--- START OF Data supplied ---

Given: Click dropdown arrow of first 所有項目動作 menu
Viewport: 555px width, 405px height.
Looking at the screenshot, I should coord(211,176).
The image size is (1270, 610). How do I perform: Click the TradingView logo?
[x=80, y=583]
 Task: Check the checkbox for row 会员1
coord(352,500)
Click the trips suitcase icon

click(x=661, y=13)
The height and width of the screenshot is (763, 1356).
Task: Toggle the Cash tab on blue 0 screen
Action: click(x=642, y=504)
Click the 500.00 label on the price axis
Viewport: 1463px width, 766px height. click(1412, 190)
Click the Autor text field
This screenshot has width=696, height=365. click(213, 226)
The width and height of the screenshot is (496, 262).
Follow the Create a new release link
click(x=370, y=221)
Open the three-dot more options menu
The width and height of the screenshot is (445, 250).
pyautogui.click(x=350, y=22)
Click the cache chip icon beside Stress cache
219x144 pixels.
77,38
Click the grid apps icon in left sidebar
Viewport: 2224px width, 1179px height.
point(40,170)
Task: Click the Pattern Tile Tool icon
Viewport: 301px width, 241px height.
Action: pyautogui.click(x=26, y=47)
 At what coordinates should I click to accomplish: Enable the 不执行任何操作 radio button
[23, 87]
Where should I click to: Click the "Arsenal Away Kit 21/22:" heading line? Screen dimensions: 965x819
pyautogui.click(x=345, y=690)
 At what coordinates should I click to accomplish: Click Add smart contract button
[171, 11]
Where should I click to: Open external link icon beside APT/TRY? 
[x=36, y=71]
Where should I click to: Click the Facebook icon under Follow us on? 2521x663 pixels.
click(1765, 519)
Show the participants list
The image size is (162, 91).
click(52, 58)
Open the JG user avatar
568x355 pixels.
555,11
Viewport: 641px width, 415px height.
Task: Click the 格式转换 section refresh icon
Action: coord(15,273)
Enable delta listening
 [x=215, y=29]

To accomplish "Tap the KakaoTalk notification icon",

--- END OF Data supplied ---

## Given exercise
Reproduce the rows above without any changes.

## Response to this task
Given: Click dropdown arrow of first 所有項目動作 menu
Viewport: 555px width, 405px height.
Looking at the screenshot, I should coord(211,176).
The image size is (1270, 610). How do I perform: Click the TradingView logo?
[x=80, y=583]
 Task: Check the checkbox for row 会员1
coord(352,500)
Click the trips suitcase icon

click(x=661, y=13)
The height and width of the screenshot is (763, 1356).
Task: Toggle the Cash tab on blue 0 screen
Action: click(x=642, y=504)
Click the 500.00 label on the price axis
Viewport: 1463px width, 766px height. click(1412, 190)
Click the Autor text field
This screenshot has width=696, height=365. click(213, 226)
The width and height of the screenshot is (496, 262).
Follow the Create a new release link
click(x=370, y=221)
Open the three-dot more options menu
The width and height of the screenshot is (445, 250).
pyautogui.click(x=350, y=22)
Click the cache chip icon beside Stress cache
219x144 pixels.
77,38
Click the grid apps icon in left sidebar
Viewport: 2224px width, 1179px height.
point(40,170)
Task: Click the Pattern Tile Tool icon
Viewport: 301px width, 241px height.
Action: pyautogui.click(x=26, y=47)
 At what coordinates should I click to accomplish: Enable the 不执行任何操作 radio button
[23, 87]
Where should I click to: Click the "Arsenal Away Kit 21/22:" heading line? Screen dimensions: 965x819
pyautogui.click(x=345, y=690)
 At what coordinates should I click to accomplish: Click Add smart contract button
[171, 11]
Where should I click to: Open external link icon beside APT/TRY? 
[x=36, y=71]
Where should I click to: Click the Facebook icon under Follow us on? 2521x663 pixels.
click(1765, 519)
Show the participants list
The image size is (162, 91).
click(52, 58)
Open the JG user avatar
568x355 pixels.
555,11
Viewport: 641px width, 415px height.
Task: Click the 格式转换 section refresh icon
Action: coord(15,273)
Enable delta listening
 [x=215, y=29]

To accomplish "Tap the KakaoTalk notification icon",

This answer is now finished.